Finding Your Groove

Aug 13, 2025
Holger Rune

Alcaraz, Swiatek, Rune Talk Tricky Search For Rhythm

By Richard Osborn

Sometimes the pros get out of the blocks in a hurry; able to tap into their game from the word go. (Take Rafael Nadal’s run at Roland Garros in 2008, when the Spaniard surrendered just 41 games over seven matches without the loss of a single set.) But more often than not, it takes a match or two (or three) for them to find their rhythm, their groove, their peak form.

Sometimes you have to work your way into a tournament.

“It’s difficult,” said Carlos Alcaraz, the No. 2 seed at the 2025 Cincinnati Open. “It can be tricky to get used to the court, the surface, the conditions, to have my best form in the first round. It’s really difficult to play your best. I’m trying every tournament to play a really good match in the first round, but if my best tennis comes after two or three matches, it is what it is.”

“It depends,” reigning Wimbledon champion Iga Swiatek said. “Sometimes I feel great from the start. Sometimes I need to get my rhythm and figure out exactly what I can do on this court, with these conditions, with these balls. Then, later on, I feel like I’m smarter and the decisions are already better naturally just because you get the repetitions. Most of time, I think it’s like Carlos says, but every tournament is different.”

Into the quarterfinals at the Lindner Family Tennis Center for the second year in a row, Holger Rune says he has yet to play his best tennis in Cincinnati. That’s good news for the ninth-ranked Dane, who still found a way to get through his first three matches and knows his acme has yet to come.

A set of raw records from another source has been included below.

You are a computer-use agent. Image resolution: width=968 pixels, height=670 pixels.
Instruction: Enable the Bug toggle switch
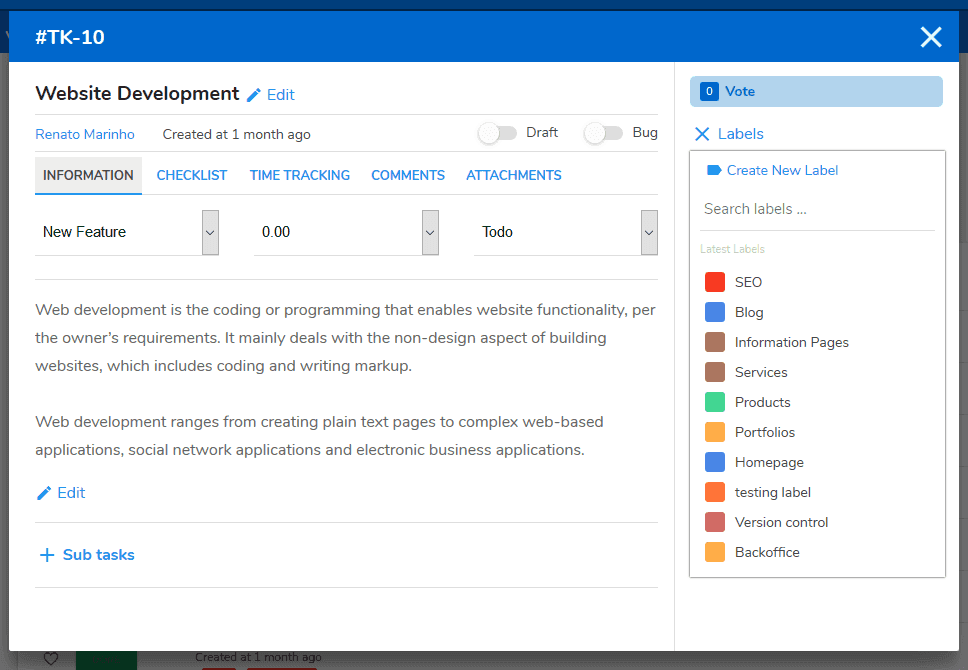pos(603,133)
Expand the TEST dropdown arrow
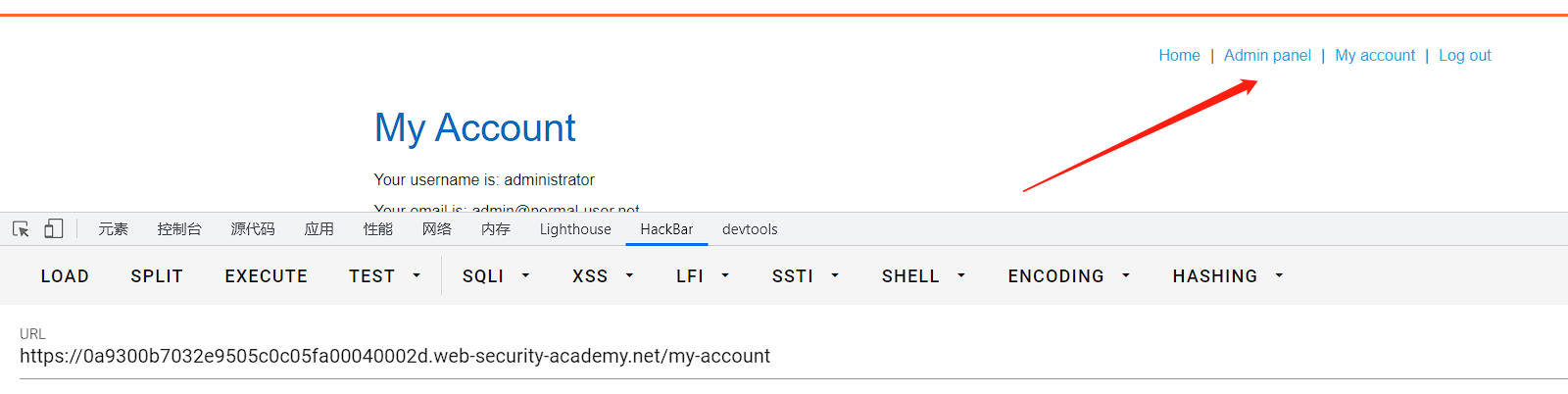Screen dimensions: 1568x394 416,276
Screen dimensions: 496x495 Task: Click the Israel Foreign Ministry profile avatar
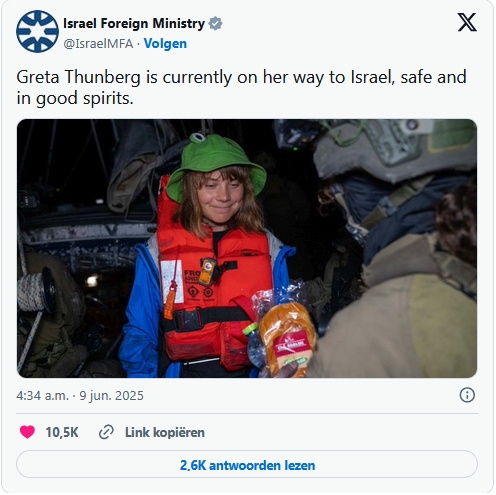37,31

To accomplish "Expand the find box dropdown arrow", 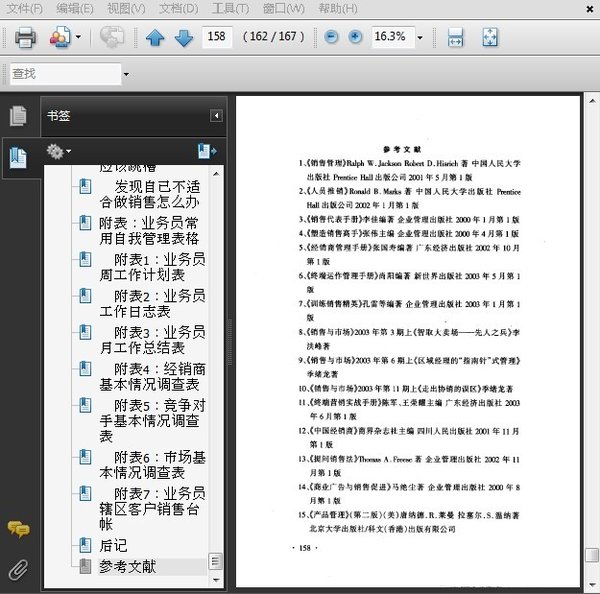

“I need time. I need matches to find my best level,” he said. “That was definitely my feeling in the opening round [a 7-5, 7-6(5) edging of Roman Safiullin]. It took all my other qualities to get through, but it was not really my game. I accepted that. The most important is winning the match, giving yourself an opportunity to play one more day. That way, you can keep building. After that, you just keep working on your level and it’s going forward. When you have those practice days, you can go a little bit deeper into the details on what didn’t go so well, and figure out what you have to do better.”